====== Material for this task
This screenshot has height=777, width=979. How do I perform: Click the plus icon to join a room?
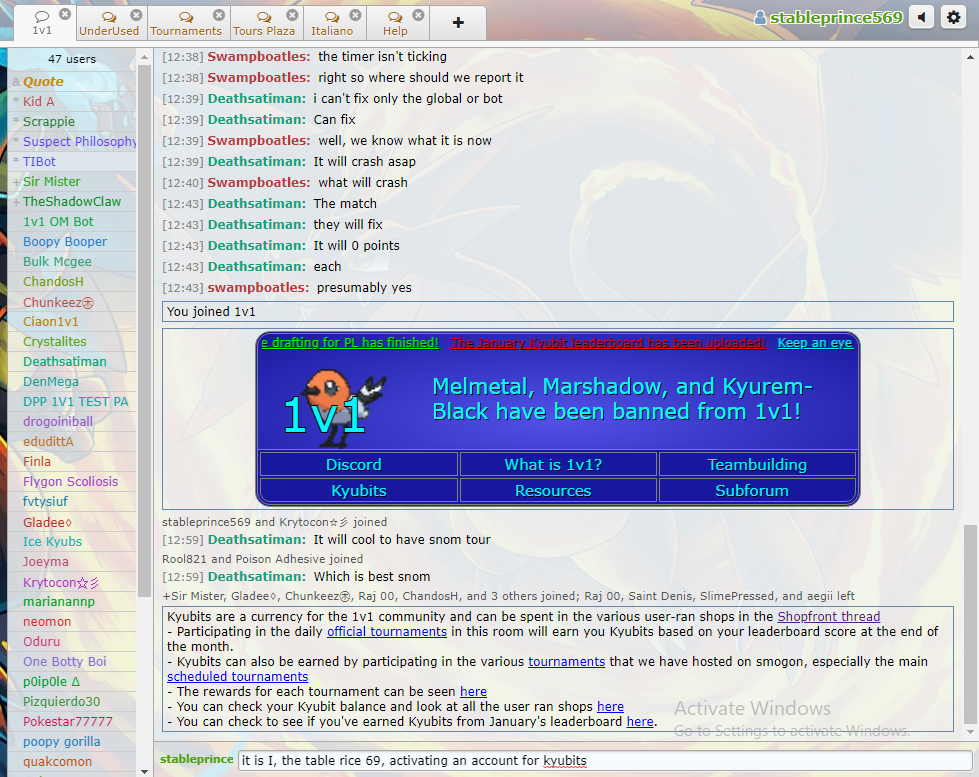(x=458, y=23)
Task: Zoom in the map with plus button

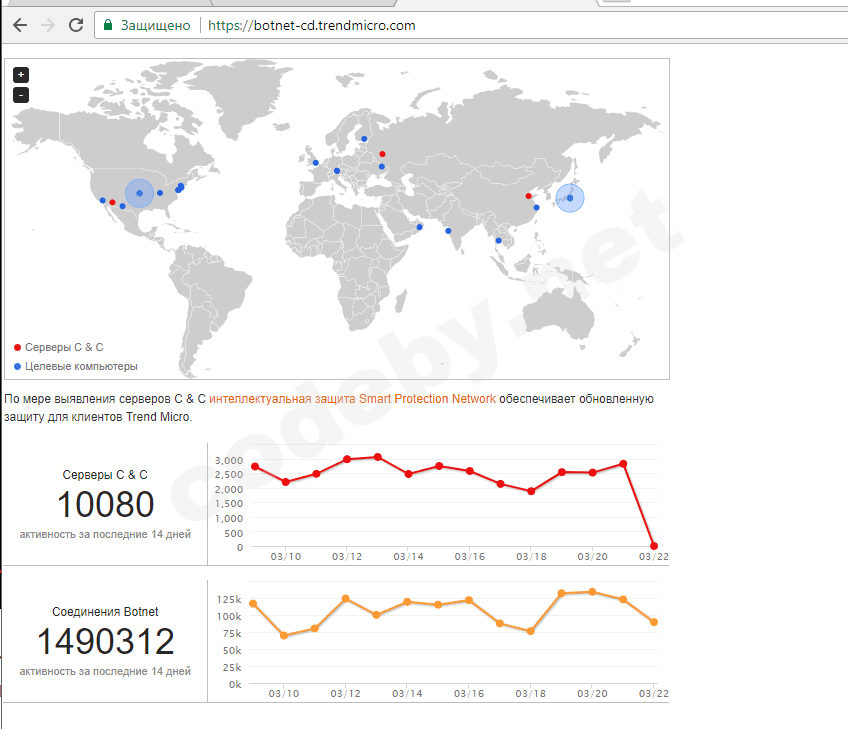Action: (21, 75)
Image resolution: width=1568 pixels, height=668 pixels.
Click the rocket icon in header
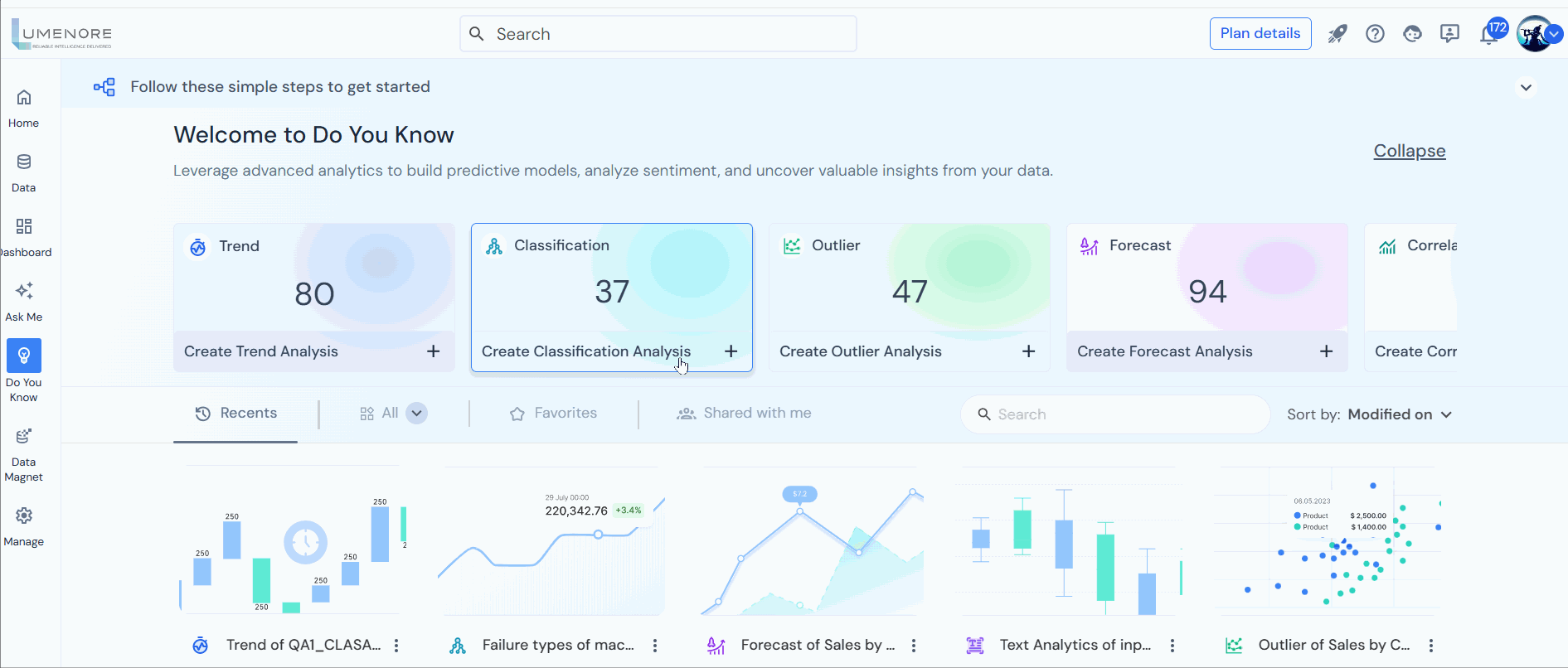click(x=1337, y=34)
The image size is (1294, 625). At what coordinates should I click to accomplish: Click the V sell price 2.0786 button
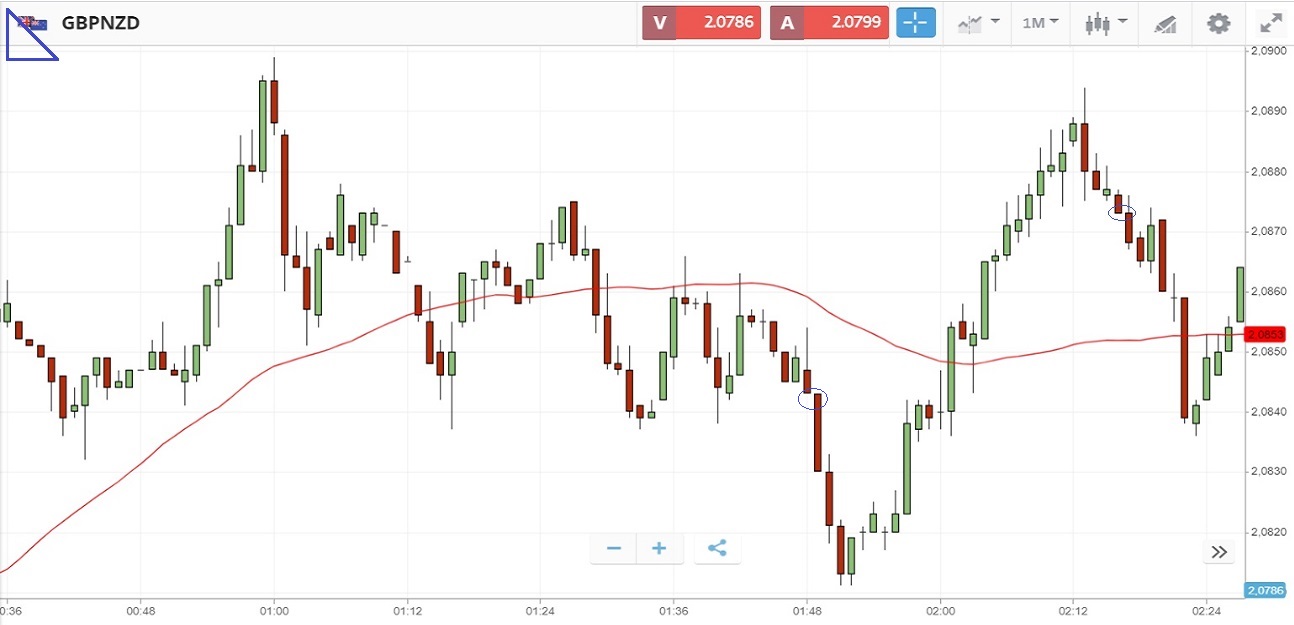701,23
============
====== Material for this task
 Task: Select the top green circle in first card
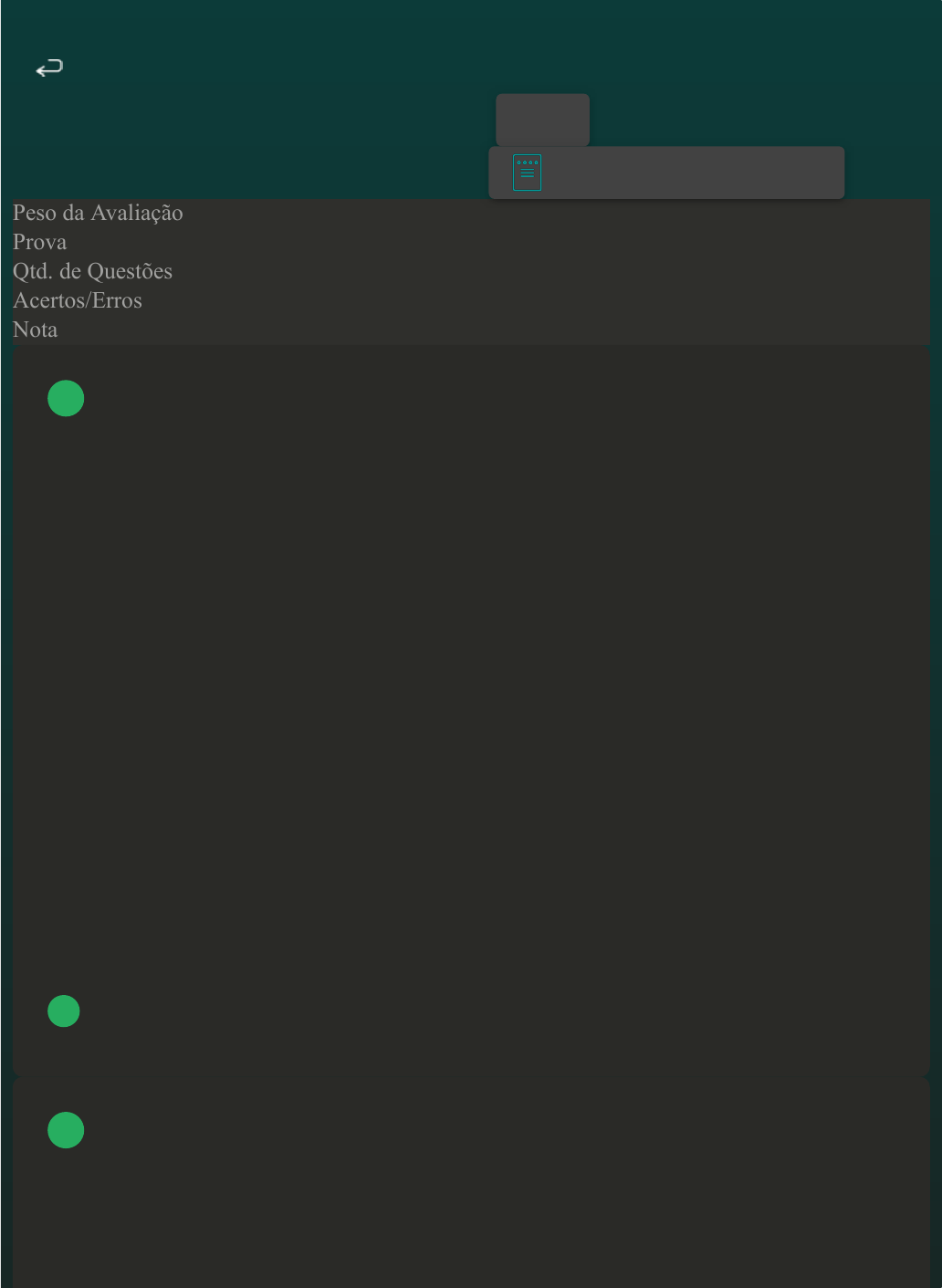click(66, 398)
============
====== Material for this task
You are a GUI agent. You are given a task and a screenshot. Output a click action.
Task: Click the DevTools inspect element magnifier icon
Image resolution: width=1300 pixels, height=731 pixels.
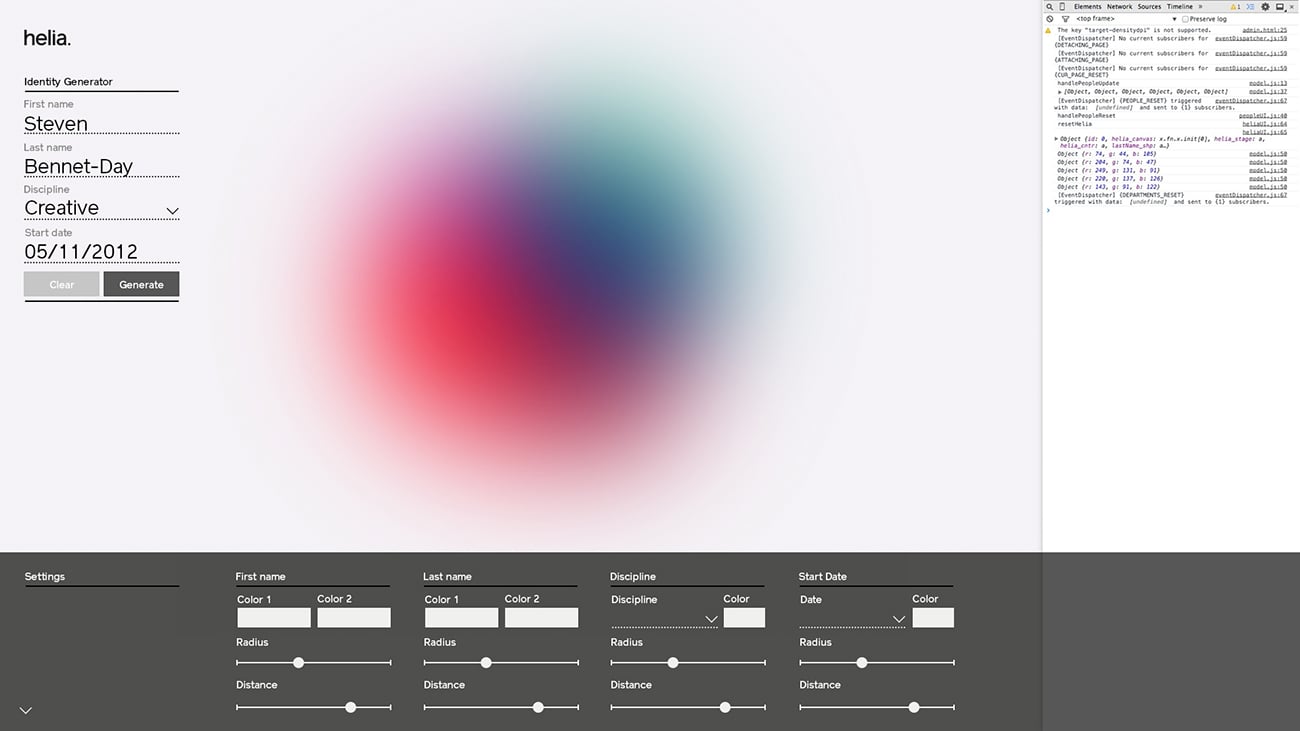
============
Directions:
Look through the data above and report every line in which "resolution" appears.

Answer for this exercise:
Image resolution: width=1568 pixels, height=668 pixels.
Image resolution: width=1300 pixels, height=731 pixels.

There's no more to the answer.